Limits - Discipline

Setting rules and limits for children through play in 4 steps


If pedagogues, psychologists and especially teachers agree on something, it is that boys and girls should have clearly defined rules and limits. This shows them the way and lets them know where they can move and how far they must go, without ever stumbling on that path. But what is the most effective way to establish them? Can they set rules and limits on children from play? What steps do you have to follow?

These first limits and norms are those that, in principle, should come from the homes themselves and from the family environment, and I say 'in principle' because on many occasions it is not like that. Rules are often adopted in the family that are copied from school or sports or some activity that the child does. Children are the first in need in which these rules are established first from the family.

In the schools you are rules and limits are usually quite well marked, so that children know which is the 'furrow' through which they must walk and which is the border that they must not cross, and if they cross it they know very well what the consequence they will face will be, and they are also usually easier to comply with because they are group-level rules that everyone complies with, and corrections, as a general rule, usually come from their peers.

For this reason, it is very common for children to behave wonderfully well in school, and terribly bad at home. This is the product of the same, where they know the rules and limits, they behave somewhat better, and where there are neither norms nor limits, or these vary depending on the mood of the parents, they behave somewhat worse.

This corroborates our thesis of the importance of norms and limits, but now comes the question that parents often ask us: and how do I do it? And in these cases, I like to answer with another question: what if we do it as a game?

After all, as indicated in works such as the article 'Some reflections about play and creativity from the constructivist point of view' by Francisco Aquino and Inés Sánchez de Bustamante (Autonomous University of the State of Mexico) for the Interinstitutional magazine,play has a basic role in the development of the child, so it is essential to incorporate it into your daily activities. And it is that, going a little further, the game is related to the intelligence of the child and the different stages of maturation and development through which it passes throughout childhood.

Well that's what it's about propose these rules as if it were a game. The first thing to be able to play is to take into account the following basic characteristics.

For children:

- The younger children are, the more predisposed to play they will be.

- Children should have important trust with parents.

To the parents:

- It has to be at a time where they know they will have patience, and time to develop it.

- That they find themselves in a moment of wanting to do it and not so much of 'I have to do it'. That is, with a good disposition.

- Trust and know what they are going to do.

The first of all is to explain the game, what we have to do and how to do it. In this case we should not confuse playing with rewards or punishments. Let's go to a concrete example.

1. Establish what is the limit or the normal that we want to put
We are going to set a rule for 3-year-olds, the limit is: 'Mom and dad are not yelled at, nor hit'.

2. Clearly explain the limit we want to put
'Mom and Dad are not yelled at or hit.' That could be a rule or limit, but it would be poorly written. We would need it to be explained in positive so that it is loaded with value. We cannot forget that language and how we speak to our children is very important.

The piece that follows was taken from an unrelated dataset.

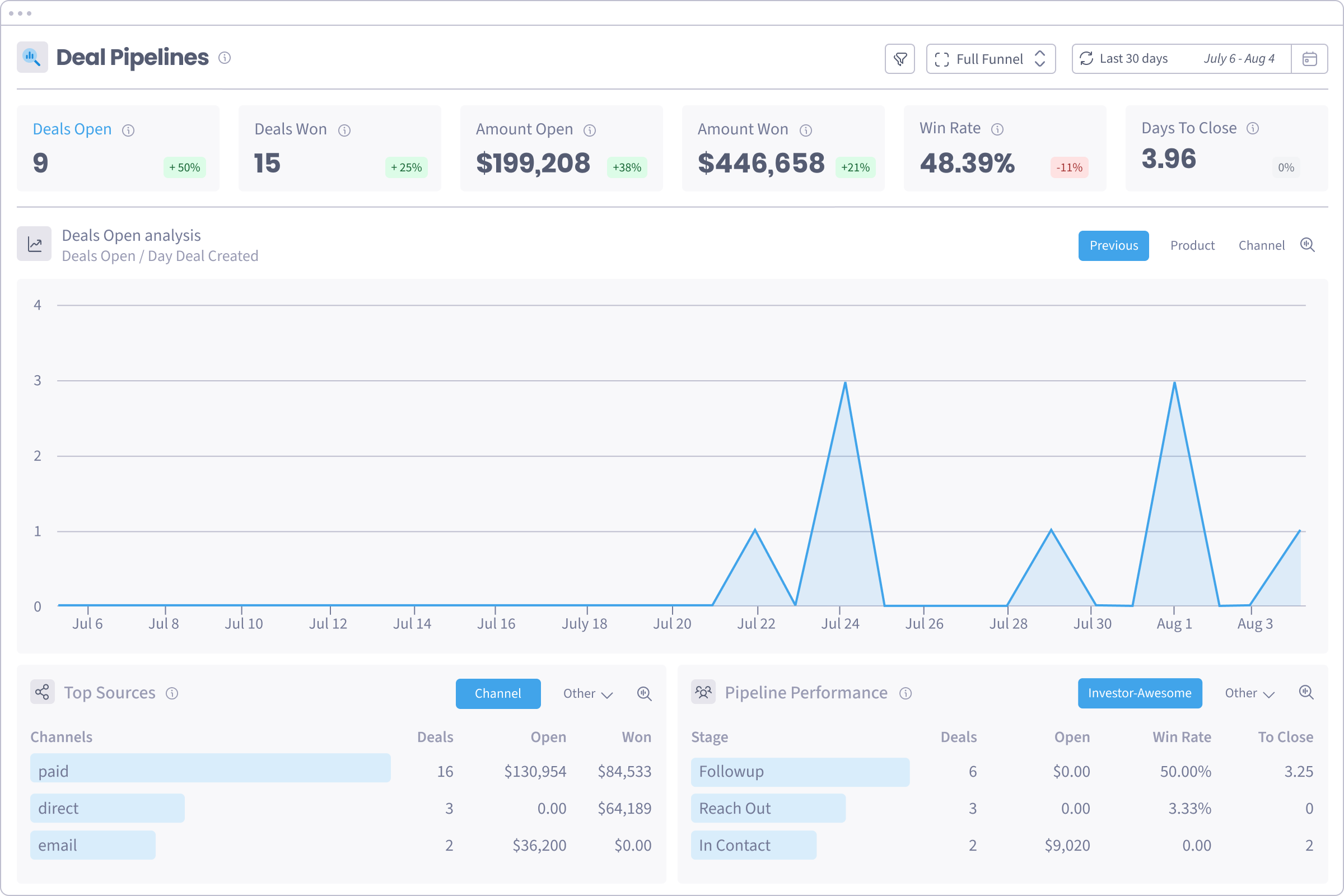Expand Other dropdown in Top Sources
Image resolution: width=1344 pixels, height=896 pixels.
click(587, 694)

Therefore, we could establish that the norm would be: 'Mom and dad are spoken to with affection and embraced'.

3. We repeat the rule until all family members know it
Once we have the norm or limit formulated in positive and we have told it to our son / daughter, what we do, as if it were a game, is that each member of the family must repeat it 3 times a first time with their own voice and the other two with the voice of someone you know (a grandfather, a grandmother, a cartoon character, a cousin, etc.). Thus, as a fun plan, the norm is penetrating the family and especially the child.

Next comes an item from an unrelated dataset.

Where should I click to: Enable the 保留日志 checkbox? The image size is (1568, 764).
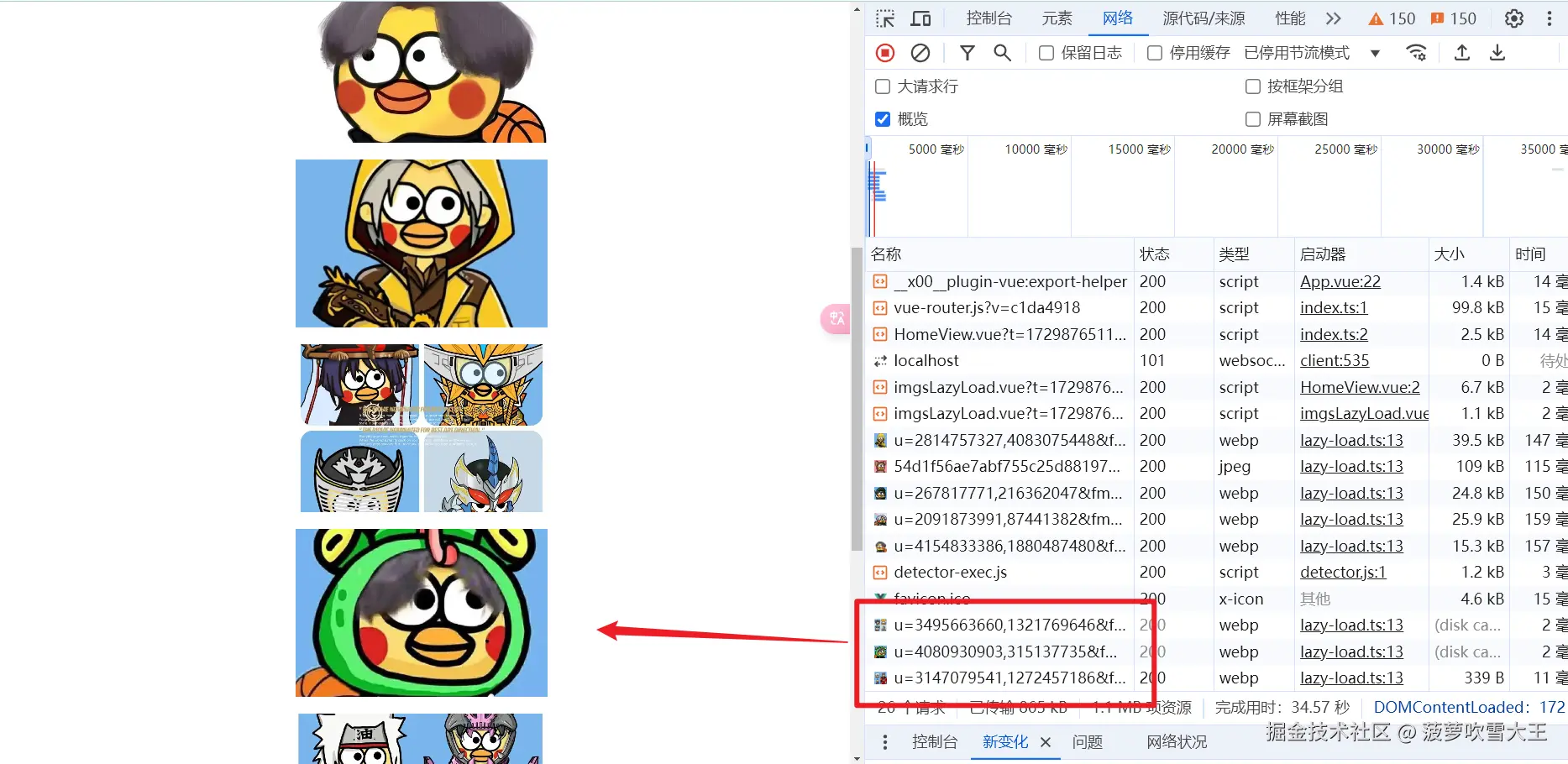(x=1046, y=52)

4. We establish the consequences of not complying with the rule
Once we have repeated it and we know it, we move on to the next point, which would be: what would be the consequence of not complying with it? And there, in assembly mode, which is a system that is well known by children in Early Childhood Education (since it is a tool that is widely used in schools), we would talk about it among all family members to agree on the consequence that it will not have. respect that rule.

To do this, and do it in an enjoyable and different way, we can train the indian council of consequencesAnd so in this way we sit in a circle with our legs crossed and we adopt the role as if we were Indians who are going to make an important decision. In this way, while we play we are imposing the norm or limit that we want to do.

The child, on the one hand, has had an extraordinary time with the parents, and on the other, we have taught them a basic rule or limit that they must learn and what the consequence would be not to do so.

In this article I have proposed a way to propose a limit to your child. But now let your imagination fly and set your rules and processes playing with your children, they will integrate them better and your family life will be better too.